The Artist’s Equinox

This morning settled upon me gently; drowsy eyes opened to cloud-shrouded light through the cracks in the blinds. The past few mornings have been tight-laced with urgency, as all event days start. We have to get to the venue; we have to make sure the booth is open; wait, did I remember to pack the cash box, and is there enough change for the day? And so forth. The day’s activities variously include making stock to replace what’s sold, interacting with and helping my customers (sometimes large groups filling the entire booth), steeling myself against ninety-degree heat and direct sun or an air conditioner turned down to chilly levels, and usually tons of music and background noise through which my consciousness must filter only the most important information. Wait, did I remember to eat? This can go on for eight to twelve hours straight. By the time I fall into bed at the end of the day–whether my own, or a hotel’s, or an air mattress in my tent–all I want to do is sleep for fifteen hours, even though I know I need to be awake in eight or fewer.

I do love vending; I love getting to see people, and talk to folks I normally only run into at events, and of course it’s nice to sell my art and books as well. But I am, at heart, an introvert, and while I can socialize quite well and enjoy it, too, it drains me after a while. Plus there’s all the energy that goes into preparing for, executing, and tearing down the booth at an event, and then arriving home and realizing just how much I still have to do, all those things that got shoved to the side for this one big burst of effort that has eaten up my days. I’ve had something scheduled every single weekend since Labor Day, and while there’s been a lot of fun involved and it’s been worth it financially, today is the day I’ve been waiting for the most.

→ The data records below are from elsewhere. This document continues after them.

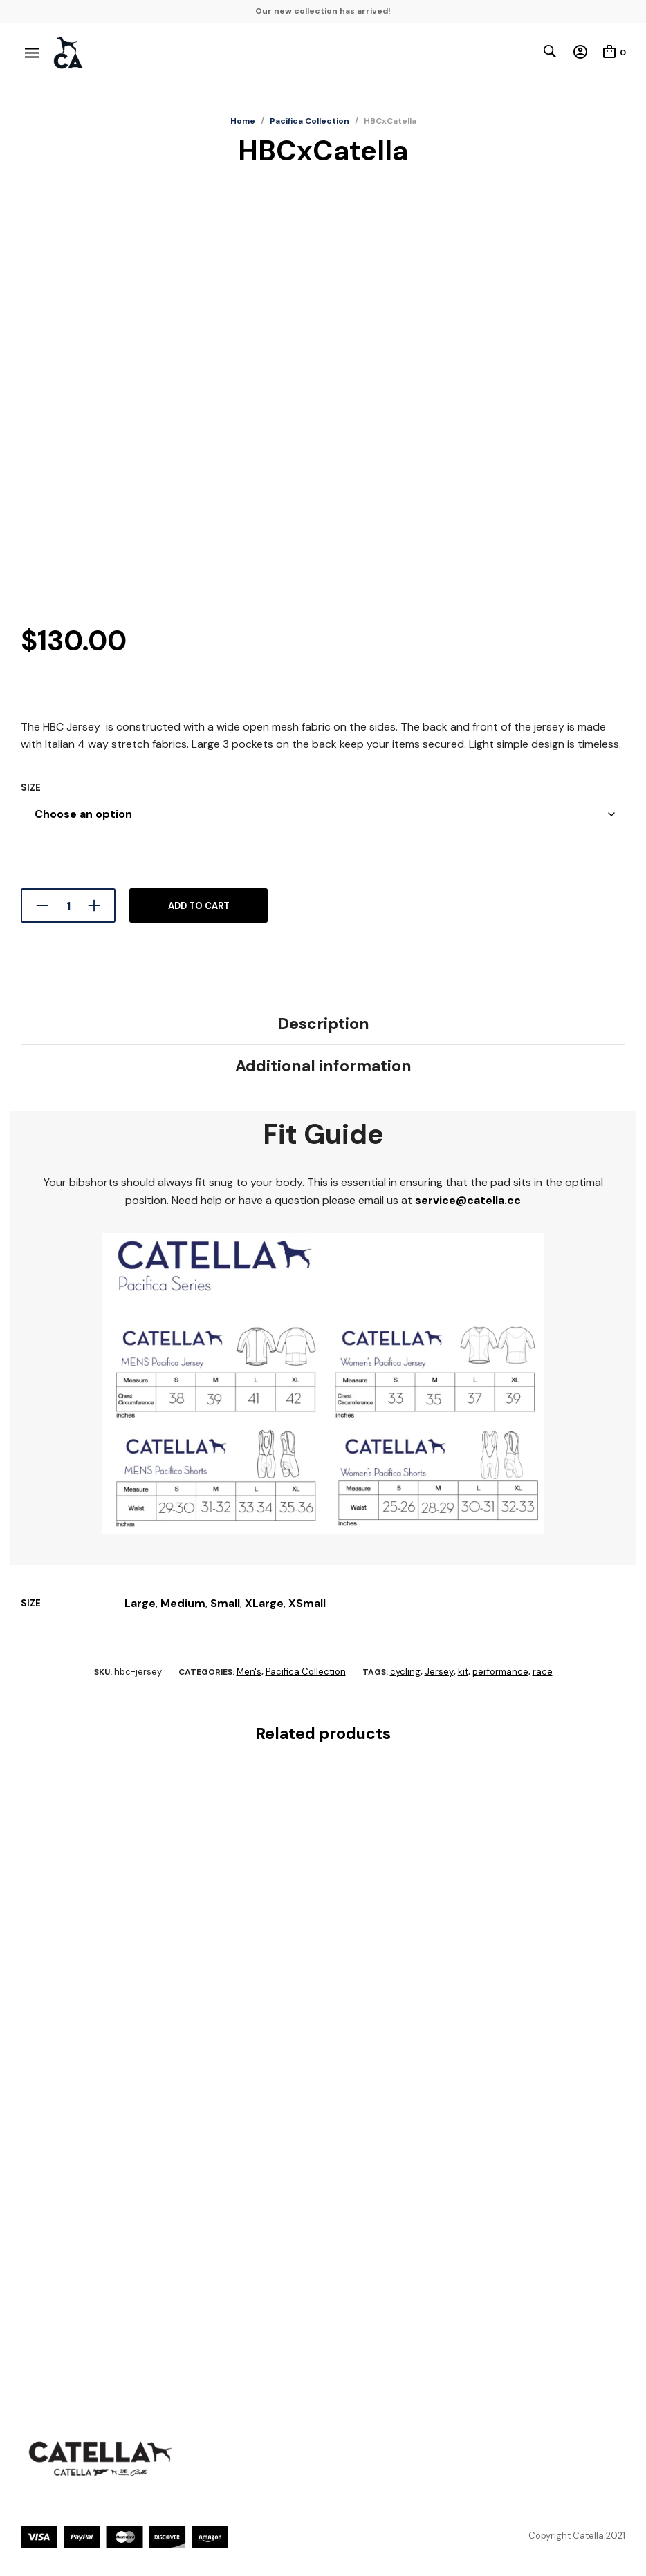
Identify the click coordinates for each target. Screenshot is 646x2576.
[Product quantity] (68, 905)
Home (242, 120)
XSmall (307, 1603)
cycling (405, 1671)
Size (31, 787)
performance (500, 1671)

Because today is the first day where I don’t have a huge event waiting at the end of the weekend. I have a book signing at the Pacific Northwest Booksellers Association trade show this Saturday, but that’s it. A quick boomerang trip, wake up at home and sleep at home. And in front of me stretches a month of few commitments. Plenty of things on the to-do list, but plenty of freedom in which to get them done. There’s no schedule but that which I put myself to, and it is a beautiful thing. It’s easier to take one thing at a time now, focus only on what’s right in front of me. Like the trees divesting themselves of leaves, I, too, shed extra weight.

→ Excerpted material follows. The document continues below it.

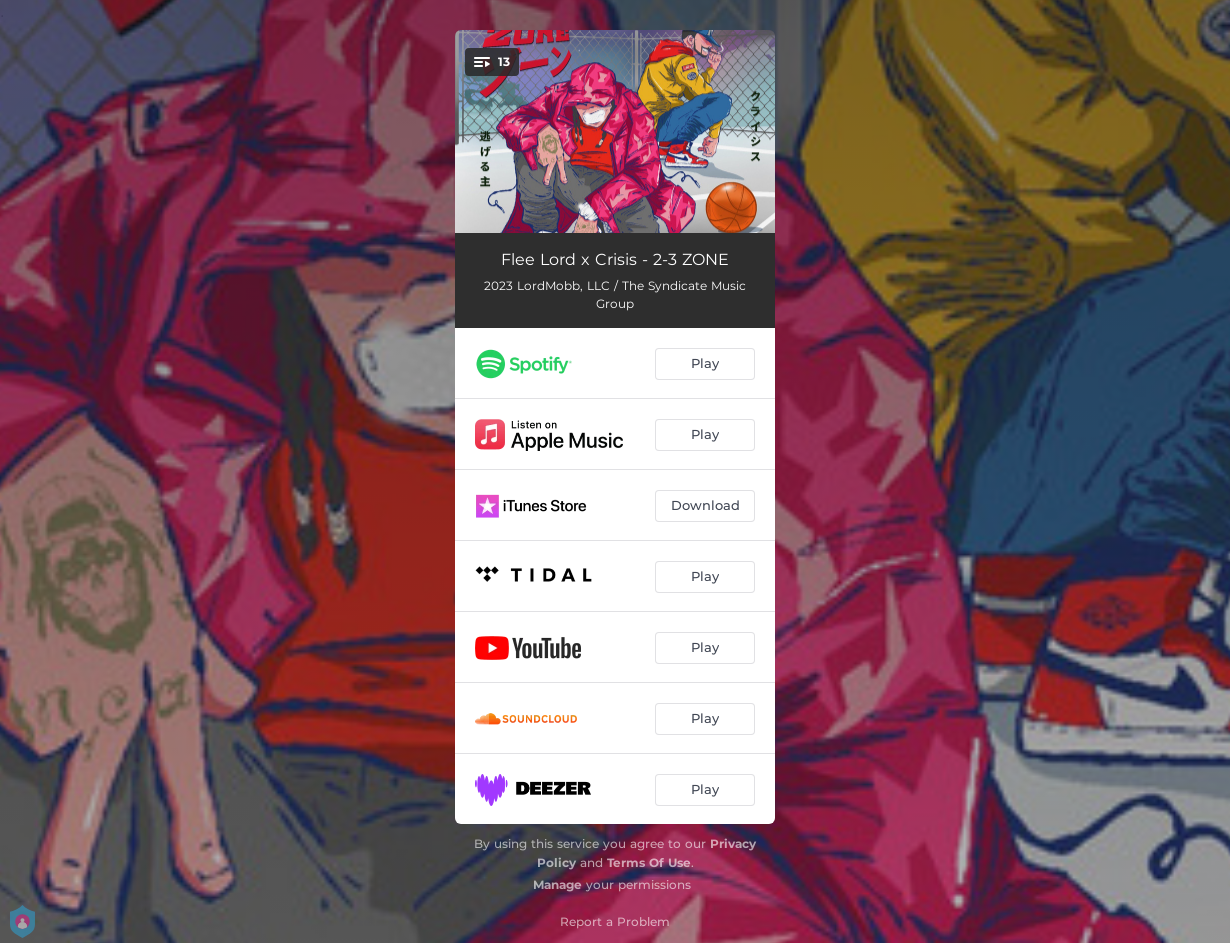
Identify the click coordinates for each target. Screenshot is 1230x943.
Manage (557, 884)
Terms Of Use (649, 862)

So I’ll be heading out to my community garden plot to pick the last of the tomatoes and start preparing it for the cold months. There will be time to start cleaning the apartment, left too fallow during the busy festival season. I have packages to mail, and custom work to create, and articles to write. My Etsy shop needs some nifty new things, and there are book ideas floating around, too. The next few months are full of potential and ideas and creative juices bubbling forth–and I’ll sleep when I want to, too. And, best of all, there’s so much hiking to be done–and I’ve already reserved a yurt on the coast for a personal writing retreat in October as well. The wilderness beckons, and I yearn to run to it.

Autumn is here, and as the land around me prepares for a quieter time, I also come home to my den, only to venture out so often, and glad to be in the comforts of home.